Fruits of procrastination

Month: May, 2014

That unnameable confusing thing about Field extensions

A first incursion into the concept of field extensions proves to be rather confusing. And I’ll tell you why.

Things which seem difficult, and sometimes impossible to prove, are proved very easily using concepts of vector spaces. For example, we know that \Bbb{Q}(a_1,a_2,\dots,a_n) is a finite extension of \Bbb{Q}. Prove that a_1^2+a_3^2a_5^7 is also algebraic over \Bbb{Q}.

What would generally be expected is that we look up the irreducible polynomials whose zeroes are a_1,a_3,a_5, and then from them somehow form a polynomial whose root is a_1^2+a_3^2a_5^7. This could prove to be tricky and time-consuming. What would we do if the expression was longer and more complicated?

In comes the concept of vector spaces. By some tricky observations about how field extensions are vector spaces and how the dimension of a vector space always remains constant, we prove that any algebraic (non-radical) combination of the elements a_1,a_2,\dots,a_n will be algebraic over \Bbb{Q}.

This seems a little unfair. We’re almost cheating here.
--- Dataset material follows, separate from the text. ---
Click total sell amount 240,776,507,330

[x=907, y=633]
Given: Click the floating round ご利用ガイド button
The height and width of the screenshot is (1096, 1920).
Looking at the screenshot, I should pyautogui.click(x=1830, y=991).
Shouldn’t we somehow be proving things through a clever manipulation of polynomials? Yes we are cheating. Because almost every argument boils down to this: the number of basis elements in a finite dimensional vector space remains constant. This is clearly not a theorem about polynomials per se. We’re bringing foreign concepts in, and solving our problems with little insight as to what really is happening.

This IS unfair. With little insight into what really is happening, we are somehow arriving upon a contradiction, and proving terribly powerful things about polynomials. Until we find a more insightul method, we have to make do, I suppose.

Generalizing the product of sets to a universal property

The concept of product and co-product can be generalized to a universal property. However, “how” to do so is given in a rather unclear manner in most books and internet links. An example would be

I have somehow patched together a coherent explanation. I hope this helps anyone starting out in Category Theory.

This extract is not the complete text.